Functions & Lambdas
Function definitions, recursion, lambdas, closures, and higher-order workflows.
1. Named functions
fn square(x):
x * x
fn add(a, b):
return a + b
A function body can return implicitly from the last expression or explicitly via return.
2. Function calls
print(square(7))
print(add(3, 4))
3. Recursion
fn factorial(n):
if n <= 1:
return 1
return n * factorial(n - 1)
print(factorial(5))
4. Lambdas
Stage-0 supports compact function literals:
inc = x => x + 1
add = (a, b) => a + b
A lambda body can be any expression. Multi-arg lambdas are supported by parenthesized argument lists.
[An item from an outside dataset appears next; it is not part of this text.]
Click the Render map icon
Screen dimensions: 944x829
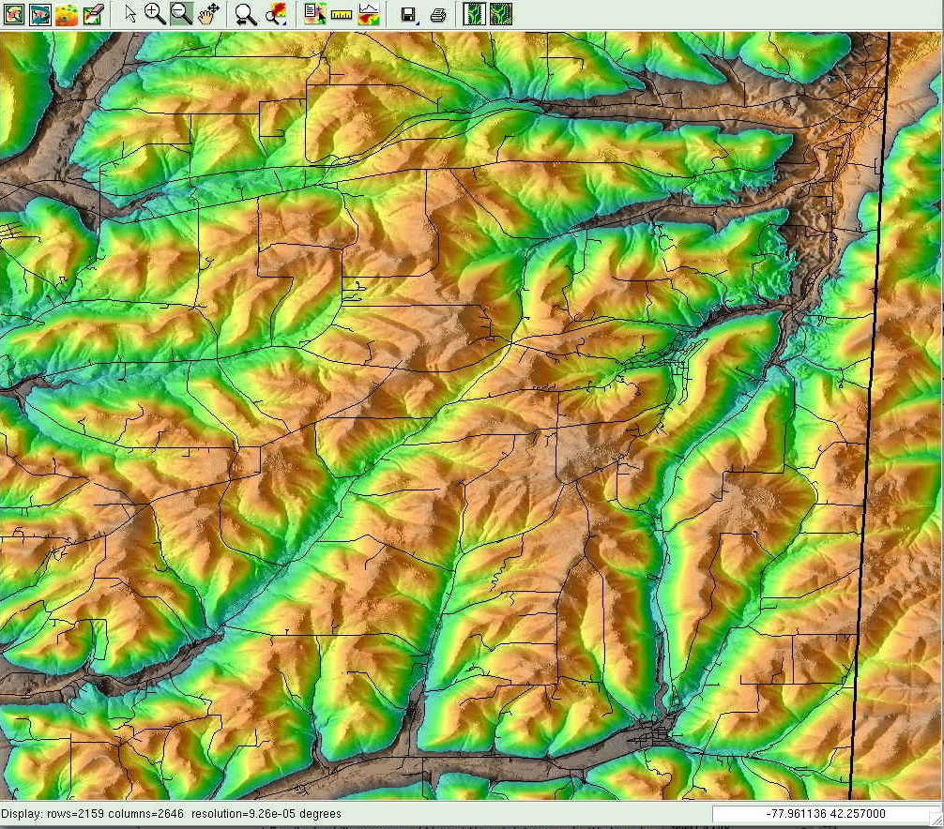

5. Captured variables (closures)
fn make_adder(n):
return x => x + n
add10 = make_adder(10)
print(add10(5))
The returned lambda captures n from its defining scope.
6. Passing functions
fn filter(pred, xs):
mut out = []
for x in xs:
if pred(x):
out = push(out, x)
return out
nums = [1, 2, 3, 4]
print(filter(x => x % 2 == 0, nums))
map, filter, reduce, and similar functions are in Stage-0 and used in examples.
7. Pipeline operator
x |> f turns into f(x).
result = [1, 2, 3, 4] |> filter(n => n > 2) |> map(n => n * n) |> reduce(0, (acc, x) => acc + x)
print(result)
Output:
25
8. Function-valued fields and composition
fn compose(f, g):
x => f(g(x))
double = x => x * 2
inc = x => x + 1
print(compose(double, inc)(5))
Output:
12
9. What to remember
- Functions are first-class values.
- Lambdas work as arguments and return values.
- In
map,filter, andreduce, callback arity in source examples is usually one argument formap/filterand two for reducers.